[Task to carry out] Reproduce the entries in full, with no changes.

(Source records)
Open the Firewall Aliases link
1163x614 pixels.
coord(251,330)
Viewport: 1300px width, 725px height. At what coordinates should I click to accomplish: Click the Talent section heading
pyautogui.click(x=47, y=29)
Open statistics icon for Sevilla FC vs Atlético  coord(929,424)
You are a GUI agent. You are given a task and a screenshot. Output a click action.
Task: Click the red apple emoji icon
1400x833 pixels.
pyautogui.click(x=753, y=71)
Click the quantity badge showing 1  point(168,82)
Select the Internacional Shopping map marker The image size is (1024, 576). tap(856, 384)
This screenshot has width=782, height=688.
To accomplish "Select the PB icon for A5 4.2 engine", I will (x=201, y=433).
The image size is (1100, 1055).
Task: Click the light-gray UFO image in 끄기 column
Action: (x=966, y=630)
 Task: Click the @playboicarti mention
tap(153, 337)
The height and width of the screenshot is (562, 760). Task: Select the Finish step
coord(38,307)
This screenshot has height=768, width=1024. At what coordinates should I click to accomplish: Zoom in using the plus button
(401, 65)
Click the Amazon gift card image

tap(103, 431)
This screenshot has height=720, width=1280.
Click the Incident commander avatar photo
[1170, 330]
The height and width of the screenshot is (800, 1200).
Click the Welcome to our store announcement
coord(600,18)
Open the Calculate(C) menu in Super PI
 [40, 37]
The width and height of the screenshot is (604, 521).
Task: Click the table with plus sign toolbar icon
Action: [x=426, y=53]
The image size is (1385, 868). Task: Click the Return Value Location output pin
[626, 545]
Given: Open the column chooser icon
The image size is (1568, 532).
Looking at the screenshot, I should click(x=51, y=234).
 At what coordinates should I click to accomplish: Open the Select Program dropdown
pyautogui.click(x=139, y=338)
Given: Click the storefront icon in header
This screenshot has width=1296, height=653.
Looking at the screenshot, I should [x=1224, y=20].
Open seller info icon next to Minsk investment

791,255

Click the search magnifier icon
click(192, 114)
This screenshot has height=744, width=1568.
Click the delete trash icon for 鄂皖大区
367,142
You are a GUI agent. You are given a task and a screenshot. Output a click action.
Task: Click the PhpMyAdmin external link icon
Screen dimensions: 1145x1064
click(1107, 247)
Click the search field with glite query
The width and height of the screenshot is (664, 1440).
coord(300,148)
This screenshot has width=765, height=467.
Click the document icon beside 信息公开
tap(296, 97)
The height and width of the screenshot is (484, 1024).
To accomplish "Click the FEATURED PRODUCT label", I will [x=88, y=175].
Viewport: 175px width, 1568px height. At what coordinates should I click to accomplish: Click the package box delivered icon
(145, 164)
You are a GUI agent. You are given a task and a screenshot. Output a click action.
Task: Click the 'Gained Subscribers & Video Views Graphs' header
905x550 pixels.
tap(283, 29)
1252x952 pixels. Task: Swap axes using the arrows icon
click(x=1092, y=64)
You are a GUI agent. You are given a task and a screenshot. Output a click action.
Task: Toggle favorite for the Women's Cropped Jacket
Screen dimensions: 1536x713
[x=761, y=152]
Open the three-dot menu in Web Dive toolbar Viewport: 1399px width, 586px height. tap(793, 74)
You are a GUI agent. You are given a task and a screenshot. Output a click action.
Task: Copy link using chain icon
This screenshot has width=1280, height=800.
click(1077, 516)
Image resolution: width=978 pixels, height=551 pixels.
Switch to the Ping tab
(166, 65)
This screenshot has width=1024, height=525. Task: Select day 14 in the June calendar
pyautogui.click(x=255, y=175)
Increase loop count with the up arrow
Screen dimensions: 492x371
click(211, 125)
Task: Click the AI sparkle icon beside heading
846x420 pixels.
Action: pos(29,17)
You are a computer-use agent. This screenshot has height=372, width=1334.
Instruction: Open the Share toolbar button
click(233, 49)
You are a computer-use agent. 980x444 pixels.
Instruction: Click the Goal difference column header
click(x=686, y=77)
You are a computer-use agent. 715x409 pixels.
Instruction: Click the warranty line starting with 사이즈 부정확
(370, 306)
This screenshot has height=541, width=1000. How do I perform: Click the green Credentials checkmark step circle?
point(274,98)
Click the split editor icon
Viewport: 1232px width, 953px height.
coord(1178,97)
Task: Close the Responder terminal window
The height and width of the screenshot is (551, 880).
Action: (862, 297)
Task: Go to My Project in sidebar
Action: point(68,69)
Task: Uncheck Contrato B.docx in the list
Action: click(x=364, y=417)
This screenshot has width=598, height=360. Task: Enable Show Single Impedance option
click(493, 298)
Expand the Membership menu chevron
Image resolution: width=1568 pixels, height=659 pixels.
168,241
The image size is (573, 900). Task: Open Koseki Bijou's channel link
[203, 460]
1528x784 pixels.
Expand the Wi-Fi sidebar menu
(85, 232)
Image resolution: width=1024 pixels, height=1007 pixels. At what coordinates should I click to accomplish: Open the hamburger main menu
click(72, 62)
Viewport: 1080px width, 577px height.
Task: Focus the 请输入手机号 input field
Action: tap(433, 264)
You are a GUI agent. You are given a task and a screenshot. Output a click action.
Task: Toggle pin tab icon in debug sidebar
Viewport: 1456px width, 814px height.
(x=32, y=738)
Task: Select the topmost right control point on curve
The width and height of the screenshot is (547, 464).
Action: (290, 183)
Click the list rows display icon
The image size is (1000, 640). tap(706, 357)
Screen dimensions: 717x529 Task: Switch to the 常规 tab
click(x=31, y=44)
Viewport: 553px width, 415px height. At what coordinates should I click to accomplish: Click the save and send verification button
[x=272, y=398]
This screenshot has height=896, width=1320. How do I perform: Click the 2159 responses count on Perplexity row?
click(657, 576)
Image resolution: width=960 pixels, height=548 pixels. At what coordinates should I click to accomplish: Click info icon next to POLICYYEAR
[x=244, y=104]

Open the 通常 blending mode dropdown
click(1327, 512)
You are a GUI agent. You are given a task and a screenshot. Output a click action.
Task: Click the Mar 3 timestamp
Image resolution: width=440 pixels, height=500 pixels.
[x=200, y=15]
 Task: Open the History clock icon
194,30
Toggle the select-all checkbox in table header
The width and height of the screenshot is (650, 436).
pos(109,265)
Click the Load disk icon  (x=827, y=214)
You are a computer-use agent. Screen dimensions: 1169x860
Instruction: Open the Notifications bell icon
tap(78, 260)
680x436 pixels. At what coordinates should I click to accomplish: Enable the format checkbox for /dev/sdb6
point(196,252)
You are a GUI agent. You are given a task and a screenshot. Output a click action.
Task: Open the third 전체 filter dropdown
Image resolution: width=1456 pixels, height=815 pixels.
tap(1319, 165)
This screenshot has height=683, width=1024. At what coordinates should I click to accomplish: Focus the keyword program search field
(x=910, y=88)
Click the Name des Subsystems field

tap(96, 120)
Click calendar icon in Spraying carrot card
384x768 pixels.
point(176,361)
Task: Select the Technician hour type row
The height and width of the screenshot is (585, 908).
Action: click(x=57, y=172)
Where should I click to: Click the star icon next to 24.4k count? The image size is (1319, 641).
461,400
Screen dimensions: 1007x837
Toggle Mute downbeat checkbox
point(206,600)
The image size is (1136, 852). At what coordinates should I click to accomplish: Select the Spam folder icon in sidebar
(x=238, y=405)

[Worked solution]
Open the Firewall Aliases link
1163x614 pixels.
coord(251,330)
Viewport: 1300px width, 725px height. At what coordinates should I click to accomplish: Click the Talent section heading
pyautogui.click(x=47, y=29)
Open statistics icon for Sevilla FC vs Atlético  coord(929,424)
You are a GUI agent. You are given a task and a screenshot. Output a click action.
Task: Click the red apple emoji icon
1400x833 pixels.
pyautogui.click(x=753, y=71)
Click the quantity badge showing 1  point(168,82)
Select the Internacional Shopping map marker The image size is (1024, 576). tap(856, 384)
This screenshot has width=782, height=688.
To accomplish "Select the PB icon for A5 4.2 engine", I will (x=201, y=433).
The image size is (1100, 1055).
Task: Click the light-gray UFO image in 끄기 column
Action: (x=966, y=630)
 Task: Click the @playboicarti mention
tap(153, 337)
The height and width of the screenshot is (562, 760). Task: Select the Finish step
coord(38,307)
This screenshot has height=768, width=1024. At what coordinates should I click to accomplish: Zoom in using the plus button
(401, 65)
Click the Amazon gift card image

tap(103, 431)
This screenshot has height=720, width=1280.
Click the Incident commander avatar photo
[1170, 330]
The height and width of the screenshot is (800, 1200).
Click the Welcome to our store announcement
coord(600,18)
Open the Calculate(C) menu in Super PI
 [40, 37]
The width and height of the screenshot is (604, 521).
Task: Click the table with plus sign toolbar icon
Action: [x=426, y=53]
The image size is (1385, 868). Task: Click the Return Value Location output pin
[626, 545]
Given: Open the column chooser icon
The image size is (1568, 532).
Looking at the screenshot, I should click(x=51, y=234).
 At what coordinates should I click to accomplish: Open the Select Program dropdown
pyautogui.click(x=139, y=338)
Given: Click the storefront icon in header
This screenshot has width=1296, height=653.
Looking at the screenshot, I should [x=1224, y=20].
Open seller info icon next to Minsk investment

791,255

Click the search magnifier icon
click(192, 114)
This screenshot has height=744, width=1568.
Click the delete trash icon for 鄂皖大区
367,142
You are a GUI agent. You are given a task and a screenshot. Output a click action.
Task: Click the PhpMyAdmin external link icon
Screen dimensions: 1145x1064
click(1107, 247)
Click the search field with glite query
The width and height of the screenshot is (664, 1440).
coord(300,148)
This screenshot has width=765, height=467.
Click the document icon beside 信息公开
tap(296, 97)
The height and width of the screenshot is (484, 1024).
To accomplish "Click the FEATURED PRODUCT label", I will [x=88, y=175].
Viewport: 175px width, 1568px height. At what coordinates should I click to accomplish: Click the package box delivered icon
(145, 164)
You are a GUI agent. You are given a task and a screenshot. Output a click action.
Task: Click the 'Gained Subscribers & Video Views Graphs' header
905x550 pixels.
tap(283, 29)
1252x952 pixels. Task: Swap axes using the arrows icon
click(x=1092, y=64)
You are a GUI agent. You are given a task and a screenshot. Output a click action.
Task: Toggle favorite for the Women's Cropped Jacket
Screen dimensions: 1536x713
[x=761, y=152]
Open the three-dot menu in Web Dive toolbar Viewport: 1399px width, 586px height. tap(793, 74)
You are a GUI agent. You are given a task and a screenshot. Output a click action.
Task: Copy link using chain icon
This screenshot has width=1280, height=800.
click(1077, 516)
Image resolution: width=978 pixels, height=551 pixels.
Switch to the Ping tab
(166, 65)
This screenshot has width=1024, height=525. Task: Select day 14 in the June calendar
pyautogui.click(x=255, y=175)
Increase loop count with the up arrow
Screen dimensions: 492x371
click(211, 125)
Task: Click the AI sparkle icon beside heading
846x420 pixels.
Action: pos(29,17)
You are a computer-use agent. This screenshot has height=372, width=1334.
Instruction: Open the Share toolbar button
click(233, 49)
You are a computer-use agent. 980x444 pixels.
Instruction: Click the Goal difference column header
click(x=686, y=77)
You are a computer-use agent. 715x409 pixels.
Instruction: Click the warranty line starting with 사이즈 부정확
(370, 306)
This screenshot has height=541, width=1000. How do I perform: Click the green Credentials checkmark step circle?
point(274,98)
Click the split editor icon
Viewport: 1232px width, 953px height.
coord(1178,97)
Task: Close the Responder terminal window
The height and width of the screenshot is (551, 880).
Action: (862, 297)
Task: Go to My Project in sidebar
Action: point(68,69)
Task: Uncheck Contrato B.docx in the list
Action: click(x=364, y=417)
This screenshot has width=598, height=360. Task: Enable Show Single Impedance option
click(493, 298)
Expand the Membership menu chevron
Image resolution: width=1568 pixels, height=659 pixels.
168,241
The image size is (573, 900). Task: Open Koseki Bijou's channel link
[203, 460]
1528x784 pixels.
Expand the Wi-Fi sidebar menu
(85, 232)
Image resolution: width=1024 pixels, height=1007 pixels. At what coordinates should I click to accomplish: Open the hamburger main menu
click(72, 62)
Viewport: 1080px width, 577px height.
Task: Focus the 请输入手机号 input field
Action: tap(433, 264)
You are a GUI agent. You are given a task and a screenshot. Output a click action.
Task: Toggle pin tab icon in debug sidebar
Viewport: 1456px width, 814px height.
(x=32, y=738)
Task: Select the topmost right control point on curve
The width and height of the screenshot is (547, 464).
Action: (290, 183)
Click the list rows display icon
The image size is (1000, 640). tap(706, 357)
Screen dimensions: 717x529 Task: Switch to the 常规 tab
click(x=31, y=44)
Viewport: 553px width, 415px height. At what coordinates should I click to accomplish: Click the save and send verification button
[x=272, y=398]
This screenshot has height=896, width=1320. How do I perform: Click the 2159 responses count on Perplexity row?
click(657, 576)
Image resolution: width=960 pixels, height=548 pixels. At what coordinates should I click to accomplish: Click info icon next to POLICYYEAR
[x=244, y=104]

Open the 通常 blending mode dropdown
click(1327, 512)
You are a GUI agent. You are given a task and a screenshot. Output a click action.
Task: Click the Mar 3 timestamp
Image resolution: width=440 pixels, height=500 pixels.
[x=200, y=15]
 Task: Open the History clock icon
194,30
Toggle the select-all checkbox in table header
The width and height of the screenshot is (650, 436).
pos(109,265)
Click the Load disk icon  (x=827, y=214)
You are a computer-use agent. Screen dimensions: 1169x860
Instruction: Open the Notifications bell icon
tap(78, 260)
680x436 pixels. At what coordinates should I click to accomplish: Enable the format checkbox for /dev/sdb6
point(196,252)
You are a GUI agent. You are given a task and a screenshot. Output a click action.
Task: Open the third 전체 filter dropdown
Image resolution: width=1456 pixels, height=815 pixels.
tap(1319, 165)
This screenshot has height=683, width=1024. At what coordinates should I click to accomplish: Focus the keyword program search field
(x=910, y=88)
Click the Name des Subsystems field

tap(96, 120)
Click calendar icon in Spraying carrot card
384x768 pixels.
point(176,361)
Task: Select the Technician hour type row
The height and width of the screenshot is (585, 908).
Action: click(x=57, y=172)
Where should I click to: Click the star icon next to 24.4k count? The image size is (1319, 641).
461,400
Screen dimensions: 1007x837
Toggle Mute downbeat checkbox
point(206,600)
The image size is (1136, 852). At what coordinates should I click to accomplish: Select the Spam folder icon in sidebar
(x=238, y=405)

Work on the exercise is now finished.